Former Nepali Ambassador to Bangladesh Mohan Prasad Lohani says relations between the two countries have improved recently. Recalling that the initiative to open fertilizer industry in Nepal with cooperation and technical assistance during his tenure has not been completed, he said there should be cooperation in economic, energy, tourism, land and air connectivity and transit.

According to sources, the state visit to Bangladesh after 42 years has added warmth to the bilateral relations between the two countries. Shrestha said that Nepal should also cooperate with Bangladesh in terms of religious tourism.

Although Islam is the predominant religion in Bangladesh, Buddhists abound in the hilly region of Chittagong. On 27th July last year, Prime Minister Sheikh Hasina’s cabinet signed an agreement with the Lumbini Development Fund to establish a Bangladeshi architectural monastery in Lumbini, Nepal.
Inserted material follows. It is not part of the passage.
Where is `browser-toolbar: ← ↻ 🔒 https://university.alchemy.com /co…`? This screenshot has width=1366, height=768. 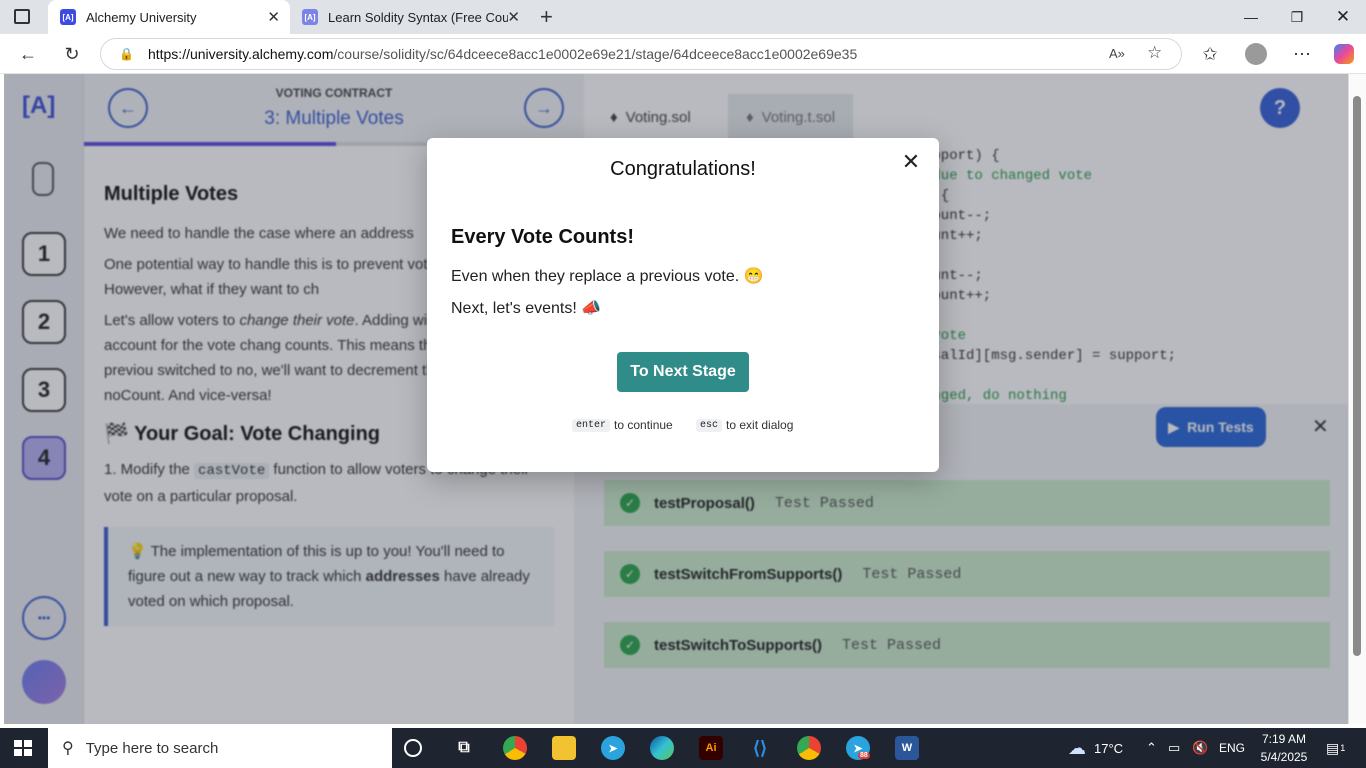 browser-toolbar: ← ↻ 🔒 https://university.alchemy.com /co… is located at coordinates (683, 54).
The state of bilateral trade

In the first eight months of the current fiscal year, Nepal has imported Rs 3.71 billion from Dhaka. During the same period, Nepal has exported Rs. 407.3 million. As a result, Nepal’s trade deficit has reached Rs 3.30 billion. Nepal has no choice but to export more goods to reduce the trade deficit.

The Bay of Bengal Initiative for Multisectoral Technical and Economic Cooperation (BIMSTEC) is headquartered in Dhaka and the South Asian Association for Regional Cooperation (SAARC) is headquartered in Kathmandu. The two countries are also members. As a result, a common platform can be developed to make SAARC and BIMSTEC dynamic under the leadership of these two countries.  Nepal can start a dialogue with Dhaka in order to develop SAARC as a partner and not an alternative to BIMSTEC.